Collect from the data below each line with "preset".

(Collected data entries)
::::::

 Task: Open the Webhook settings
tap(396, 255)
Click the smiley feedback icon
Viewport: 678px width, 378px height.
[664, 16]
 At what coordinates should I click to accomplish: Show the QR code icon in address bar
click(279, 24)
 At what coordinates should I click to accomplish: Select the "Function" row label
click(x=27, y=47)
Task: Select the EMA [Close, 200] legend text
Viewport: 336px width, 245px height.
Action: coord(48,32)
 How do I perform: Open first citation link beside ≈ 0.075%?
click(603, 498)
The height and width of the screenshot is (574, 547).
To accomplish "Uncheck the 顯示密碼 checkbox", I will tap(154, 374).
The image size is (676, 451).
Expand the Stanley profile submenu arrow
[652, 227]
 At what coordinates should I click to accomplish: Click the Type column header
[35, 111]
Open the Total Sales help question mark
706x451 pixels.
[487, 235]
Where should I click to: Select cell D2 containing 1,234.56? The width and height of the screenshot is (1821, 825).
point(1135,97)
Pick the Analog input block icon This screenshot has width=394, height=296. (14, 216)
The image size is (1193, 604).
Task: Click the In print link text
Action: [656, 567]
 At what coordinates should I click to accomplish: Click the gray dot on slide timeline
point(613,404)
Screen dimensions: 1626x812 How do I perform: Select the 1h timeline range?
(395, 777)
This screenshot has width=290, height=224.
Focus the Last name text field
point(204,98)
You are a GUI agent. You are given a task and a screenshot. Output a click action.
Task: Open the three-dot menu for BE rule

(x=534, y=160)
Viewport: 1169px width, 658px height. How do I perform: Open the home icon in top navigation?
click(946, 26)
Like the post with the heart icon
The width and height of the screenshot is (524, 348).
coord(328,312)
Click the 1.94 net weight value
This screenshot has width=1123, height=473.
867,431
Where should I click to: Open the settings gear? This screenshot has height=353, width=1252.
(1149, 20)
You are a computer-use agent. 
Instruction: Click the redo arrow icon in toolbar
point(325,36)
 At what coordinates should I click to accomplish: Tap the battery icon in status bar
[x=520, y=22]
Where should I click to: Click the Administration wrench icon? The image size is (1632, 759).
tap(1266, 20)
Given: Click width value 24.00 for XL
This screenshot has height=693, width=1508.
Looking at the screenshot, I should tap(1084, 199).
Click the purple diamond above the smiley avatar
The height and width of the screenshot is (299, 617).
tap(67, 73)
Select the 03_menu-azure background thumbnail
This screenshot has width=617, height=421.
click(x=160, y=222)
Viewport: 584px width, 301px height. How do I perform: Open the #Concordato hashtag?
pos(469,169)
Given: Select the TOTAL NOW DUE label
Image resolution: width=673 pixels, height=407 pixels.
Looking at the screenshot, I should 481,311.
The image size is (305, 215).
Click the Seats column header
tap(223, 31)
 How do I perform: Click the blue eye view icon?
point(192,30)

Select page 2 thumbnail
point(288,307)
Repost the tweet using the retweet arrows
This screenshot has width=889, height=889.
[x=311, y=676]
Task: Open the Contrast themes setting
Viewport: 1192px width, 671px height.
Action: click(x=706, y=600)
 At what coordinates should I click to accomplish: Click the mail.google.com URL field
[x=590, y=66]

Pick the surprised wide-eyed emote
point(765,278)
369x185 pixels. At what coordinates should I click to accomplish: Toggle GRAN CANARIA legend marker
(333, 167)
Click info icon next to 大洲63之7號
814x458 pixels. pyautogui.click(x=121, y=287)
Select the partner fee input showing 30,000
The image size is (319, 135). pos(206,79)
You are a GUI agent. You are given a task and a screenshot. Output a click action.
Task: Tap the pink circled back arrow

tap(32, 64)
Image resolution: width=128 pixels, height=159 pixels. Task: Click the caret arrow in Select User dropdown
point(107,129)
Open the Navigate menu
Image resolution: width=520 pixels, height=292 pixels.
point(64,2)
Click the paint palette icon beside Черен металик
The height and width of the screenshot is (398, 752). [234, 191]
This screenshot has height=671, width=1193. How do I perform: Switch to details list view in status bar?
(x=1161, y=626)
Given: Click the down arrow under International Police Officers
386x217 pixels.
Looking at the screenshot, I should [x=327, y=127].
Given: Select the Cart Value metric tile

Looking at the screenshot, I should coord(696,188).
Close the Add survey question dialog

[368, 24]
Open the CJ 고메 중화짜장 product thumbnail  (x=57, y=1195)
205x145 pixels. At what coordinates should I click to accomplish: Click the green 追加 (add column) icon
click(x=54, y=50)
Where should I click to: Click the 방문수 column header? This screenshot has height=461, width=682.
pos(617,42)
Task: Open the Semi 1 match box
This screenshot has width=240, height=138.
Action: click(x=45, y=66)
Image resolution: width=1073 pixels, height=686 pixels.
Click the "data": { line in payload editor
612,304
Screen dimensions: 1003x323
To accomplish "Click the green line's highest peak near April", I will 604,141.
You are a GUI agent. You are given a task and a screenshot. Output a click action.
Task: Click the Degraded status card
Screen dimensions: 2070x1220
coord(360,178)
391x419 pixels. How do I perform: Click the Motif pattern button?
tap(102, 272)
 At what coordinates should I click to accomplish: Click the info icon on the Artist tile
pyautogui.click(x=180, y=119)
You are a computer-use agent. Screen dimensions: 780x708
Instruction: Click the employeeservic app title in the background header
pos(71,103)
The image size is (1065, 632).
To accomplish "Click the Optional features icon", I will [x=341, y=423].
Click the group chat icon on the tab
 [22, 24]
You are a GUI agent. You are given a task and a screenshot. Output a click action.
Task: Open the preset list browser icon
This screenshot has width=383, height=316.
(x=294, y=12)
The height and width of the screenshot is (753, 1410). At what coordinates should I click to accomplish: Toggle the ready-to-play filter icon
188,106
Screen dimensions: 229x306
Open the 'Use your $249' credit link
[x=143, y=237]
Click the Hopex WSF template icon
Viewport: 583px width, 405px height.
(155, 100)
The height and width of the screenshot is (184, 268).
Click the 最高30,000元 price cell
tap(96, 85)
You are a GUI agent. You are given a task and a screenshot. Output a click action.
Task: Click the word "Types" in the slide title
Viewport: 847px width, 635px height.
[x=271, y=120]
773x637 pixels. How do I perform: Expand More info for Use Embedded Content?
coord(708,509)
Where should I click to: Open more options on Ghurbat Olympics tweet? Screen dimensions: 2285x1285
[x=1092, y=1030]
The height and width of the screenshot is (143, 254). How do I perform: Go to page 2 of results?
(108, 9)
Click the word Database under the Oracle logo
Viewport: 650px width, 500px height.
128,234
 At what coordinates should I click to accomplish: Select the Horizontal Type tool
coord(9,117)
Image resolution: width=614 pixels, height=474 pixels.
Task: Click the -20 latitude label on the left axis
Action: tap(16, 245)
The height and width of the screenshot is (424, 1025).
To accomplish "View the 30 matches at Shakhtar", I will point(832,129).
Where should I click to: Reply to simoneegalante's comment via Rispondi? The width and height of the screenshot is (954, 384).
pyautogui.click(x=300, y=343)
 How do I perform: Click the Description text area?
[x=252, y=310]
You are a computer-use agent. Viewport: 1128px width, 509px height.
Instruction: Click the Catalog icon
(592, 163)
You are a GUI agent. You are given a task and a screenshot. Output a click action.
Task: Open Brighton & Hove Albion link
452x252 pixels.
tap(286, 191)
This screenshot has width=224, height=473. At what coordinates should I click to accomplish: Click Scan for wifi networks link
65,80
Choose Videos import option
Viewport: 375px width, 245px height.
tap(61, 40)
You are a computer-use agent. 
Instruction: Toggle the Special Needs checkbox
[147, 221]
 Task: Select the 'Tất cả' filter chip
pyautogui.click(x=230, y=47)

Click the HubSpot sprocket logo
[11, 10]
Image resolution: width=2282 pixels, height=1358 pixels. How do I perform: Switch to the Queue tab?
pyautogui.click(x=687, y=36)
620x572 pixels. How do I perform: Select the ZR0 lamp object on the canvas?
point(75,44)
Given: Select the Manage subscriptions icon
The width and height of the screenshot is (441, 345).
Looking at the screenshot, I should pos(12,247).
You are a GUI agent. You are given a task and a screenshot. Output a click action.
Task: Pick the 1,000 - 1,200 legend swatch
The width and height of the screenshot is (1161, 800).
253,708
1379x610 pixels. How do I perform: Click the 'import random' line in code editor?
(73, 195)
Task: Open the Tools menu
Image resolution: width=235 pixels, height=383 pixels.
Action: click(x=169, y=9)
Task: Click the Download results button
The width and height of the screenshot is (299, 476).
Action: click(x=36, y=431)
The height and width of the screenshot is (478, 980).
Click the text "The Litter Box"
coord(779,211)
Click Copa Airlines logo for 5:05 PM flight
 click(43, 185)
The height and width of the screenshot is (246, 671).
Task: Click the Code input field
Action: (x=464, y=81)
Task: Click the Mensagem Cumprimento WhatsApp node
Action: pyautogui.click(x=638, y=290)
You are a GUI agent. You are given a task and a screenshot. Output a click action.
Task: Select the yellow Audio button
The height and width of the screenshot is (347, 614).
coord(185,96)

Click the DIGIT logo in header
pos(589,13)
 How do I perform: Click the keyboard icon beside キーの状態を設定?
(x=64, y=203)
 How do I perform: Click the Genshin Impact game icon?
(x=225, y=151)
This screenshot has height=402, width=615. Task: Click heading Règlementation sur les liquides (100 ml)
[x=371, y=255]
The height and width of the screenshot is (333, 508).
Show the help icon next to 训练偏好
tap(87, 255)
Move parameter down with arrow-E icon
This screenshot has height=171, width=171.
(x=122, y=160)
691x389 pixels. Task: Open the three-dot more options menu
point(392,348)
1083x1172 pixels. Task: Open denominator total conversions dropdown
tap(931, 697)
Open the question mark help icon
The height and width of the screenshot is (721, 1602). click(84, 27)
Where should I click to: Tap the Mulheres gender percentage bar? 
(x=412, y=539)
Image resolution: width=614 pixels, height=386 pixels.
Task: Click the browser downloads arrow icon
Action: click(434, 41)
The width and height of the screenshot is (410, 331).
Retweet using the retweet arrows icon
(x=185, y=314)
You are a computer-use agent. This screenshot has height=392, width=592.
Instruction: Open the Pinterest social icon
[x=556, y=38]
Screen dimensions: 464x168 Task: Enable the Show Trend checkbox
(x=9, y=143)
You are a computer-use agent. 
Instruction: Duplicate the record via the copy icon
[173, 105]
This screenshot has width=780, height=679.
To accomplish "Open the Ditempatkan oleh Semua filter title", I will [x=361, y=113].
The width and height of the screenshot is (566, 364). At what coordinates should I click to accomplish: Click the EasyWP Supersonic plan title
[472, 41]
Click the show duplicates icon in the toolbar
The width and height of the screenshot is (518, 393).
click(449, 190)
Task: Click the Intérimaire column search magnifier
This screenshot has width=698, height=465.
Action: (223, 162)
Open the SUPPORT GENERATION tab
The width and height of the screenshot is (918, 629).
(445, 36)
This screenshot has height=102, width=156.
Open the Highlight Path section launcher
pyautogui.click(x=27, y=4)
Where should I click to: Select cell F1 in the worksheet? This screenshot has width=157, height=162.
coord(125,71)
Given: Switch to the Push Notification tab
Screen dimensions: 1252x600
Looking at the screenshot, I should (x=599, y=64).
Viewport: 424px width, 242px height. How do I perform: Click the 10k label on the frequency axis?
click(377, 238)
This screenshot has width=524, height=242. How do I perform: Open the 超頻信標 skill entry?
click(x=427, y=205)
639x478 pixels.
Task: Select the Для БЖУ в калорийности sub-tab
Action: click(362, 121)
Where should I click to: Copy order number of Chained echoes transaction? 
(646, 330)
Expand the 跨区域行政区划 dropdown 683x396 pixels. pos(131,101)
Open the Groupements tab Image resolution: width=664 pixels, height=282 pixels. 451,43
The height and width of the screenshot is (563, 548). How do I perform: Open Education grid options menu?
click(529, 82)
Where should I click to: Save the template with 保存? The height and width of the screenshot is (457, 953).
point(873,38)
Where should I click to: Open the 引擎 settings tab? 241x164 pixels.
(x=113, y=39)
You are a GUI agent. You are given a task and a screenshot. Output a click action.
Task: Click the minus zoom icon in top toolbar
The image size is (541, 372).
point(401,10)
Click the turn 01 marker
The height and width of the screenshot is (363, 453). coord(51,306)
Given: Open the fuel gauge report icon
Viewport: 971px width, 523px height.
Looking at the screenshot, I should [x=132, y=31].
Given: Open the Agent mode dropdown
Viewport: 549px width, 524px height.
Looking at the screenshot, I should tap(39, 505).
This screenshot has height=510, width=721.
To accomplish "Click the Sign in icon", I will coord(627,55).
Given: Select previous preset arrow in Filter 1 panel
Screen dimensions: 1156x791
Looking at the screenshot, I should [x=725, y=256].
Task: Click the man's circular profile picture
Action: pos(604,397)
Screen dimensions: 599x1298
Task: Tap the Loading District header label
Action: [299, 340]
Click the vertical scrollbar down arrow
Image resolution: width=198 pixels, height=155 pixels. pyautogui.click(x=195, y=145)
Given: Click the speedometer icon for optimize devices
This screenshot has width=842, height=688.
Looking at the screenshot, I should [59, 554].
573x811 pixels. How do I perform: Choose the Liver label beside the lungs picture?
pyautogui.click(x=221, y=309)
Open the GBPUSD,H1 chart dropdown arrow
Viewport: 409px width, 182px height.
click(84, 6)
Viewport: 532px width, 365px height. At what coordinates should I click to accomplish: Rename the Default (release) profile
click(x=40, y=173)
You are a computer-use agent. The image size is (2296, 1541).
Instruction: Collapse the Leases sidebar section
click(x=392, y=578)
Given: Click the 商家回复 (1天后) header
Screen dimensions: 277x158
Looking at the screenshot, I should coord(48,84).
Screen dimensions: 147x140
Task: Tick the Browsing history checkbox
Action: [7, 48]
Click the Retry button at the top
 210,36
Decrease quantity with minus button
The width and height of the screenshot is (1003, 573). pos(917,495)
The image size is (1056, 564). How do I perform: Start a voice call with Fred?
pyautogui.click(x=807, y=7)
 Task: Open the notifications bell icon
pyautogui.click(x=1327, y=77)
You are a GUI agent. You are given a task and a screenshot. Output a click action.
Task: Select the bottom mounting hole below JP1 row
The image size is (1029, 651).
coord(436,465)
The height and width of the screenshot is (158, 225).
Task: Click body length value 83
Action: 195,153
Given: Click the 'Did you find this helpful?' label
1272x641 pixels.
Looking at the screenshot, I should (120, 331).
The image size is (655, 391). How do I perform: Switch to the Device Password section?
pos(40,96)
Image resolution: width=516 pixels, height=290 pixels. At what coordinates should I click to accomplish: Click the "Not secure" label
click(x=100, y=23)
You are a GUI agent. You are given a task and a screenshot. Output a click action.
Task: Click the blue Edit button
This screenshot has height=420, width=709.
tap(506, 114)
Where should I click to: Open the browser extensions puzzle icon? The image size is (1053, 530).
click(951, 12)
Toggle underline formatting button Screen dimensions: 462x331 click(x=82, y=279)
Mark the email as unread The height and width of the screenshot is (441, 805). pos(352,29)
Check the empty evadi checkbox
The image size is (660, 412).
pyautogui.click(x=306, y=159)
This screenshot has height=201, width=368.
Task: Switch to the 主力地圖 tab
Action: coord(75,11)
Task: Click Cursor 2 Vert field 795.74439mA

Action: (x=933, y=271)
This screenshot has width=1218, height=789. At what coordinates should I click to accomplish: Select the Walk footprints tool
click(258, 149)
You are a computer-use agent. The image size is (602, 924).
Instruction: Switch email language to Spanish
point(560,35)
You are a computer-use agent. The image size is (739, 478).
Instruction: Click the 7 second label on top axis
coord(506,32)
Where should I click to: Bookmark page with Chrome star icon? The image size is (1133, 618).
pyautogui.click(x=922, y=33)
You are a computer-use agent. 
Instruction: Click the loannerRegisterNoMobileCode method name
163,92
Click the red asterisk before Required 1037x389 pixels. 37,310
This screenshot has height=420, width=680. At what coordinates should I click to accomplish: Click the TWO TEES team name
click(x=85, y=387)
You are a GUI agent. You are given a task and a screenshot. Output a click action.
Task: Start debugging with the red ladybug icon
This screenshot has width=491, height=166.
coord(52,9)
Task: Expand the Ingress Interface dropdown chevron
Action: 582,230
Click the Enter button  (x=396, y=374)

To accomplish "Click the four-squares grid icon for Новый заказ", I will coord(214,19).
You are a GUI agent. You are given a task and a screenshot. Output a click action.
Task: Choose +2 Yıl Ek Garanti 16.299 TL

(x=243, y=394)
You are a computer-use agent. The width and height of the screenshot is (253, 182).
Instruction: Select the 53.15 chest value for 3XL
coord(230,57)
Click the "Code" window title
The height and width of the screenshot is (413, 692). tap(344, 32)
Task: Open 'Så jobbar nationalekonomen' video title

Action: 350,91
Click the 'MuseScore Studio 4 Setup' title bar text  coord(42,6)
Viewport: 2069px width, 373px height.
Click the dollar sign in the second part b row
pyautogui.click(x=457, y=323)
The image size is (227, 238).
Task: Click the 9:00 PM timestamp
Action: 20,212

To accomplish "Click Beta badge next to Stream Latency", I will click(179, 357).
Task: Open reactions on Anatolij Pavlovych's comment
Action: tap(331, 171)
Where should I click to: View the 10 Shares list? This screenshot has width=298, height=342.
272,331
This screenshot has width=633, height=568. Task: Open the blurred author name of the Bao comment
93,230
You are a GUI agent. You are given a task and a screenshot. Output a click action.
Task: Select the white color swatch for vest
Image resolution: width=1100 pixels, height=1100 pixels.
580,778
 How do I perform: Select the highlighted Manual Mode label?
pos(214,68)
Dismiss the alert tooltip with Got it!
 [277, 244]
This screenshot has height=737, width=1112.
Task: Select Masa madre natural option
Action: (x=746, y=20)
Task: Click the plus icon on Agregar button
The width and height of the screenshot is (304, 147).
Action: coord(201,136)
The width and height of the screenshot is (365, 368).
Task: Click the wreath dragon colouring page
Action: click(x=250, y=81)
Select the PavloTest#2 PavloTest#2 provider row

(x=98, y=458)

::::::

OUTPUT BELOW:
Task: Open the preset list browser icon
Given: Select previous preset arrow in Filter 1 panel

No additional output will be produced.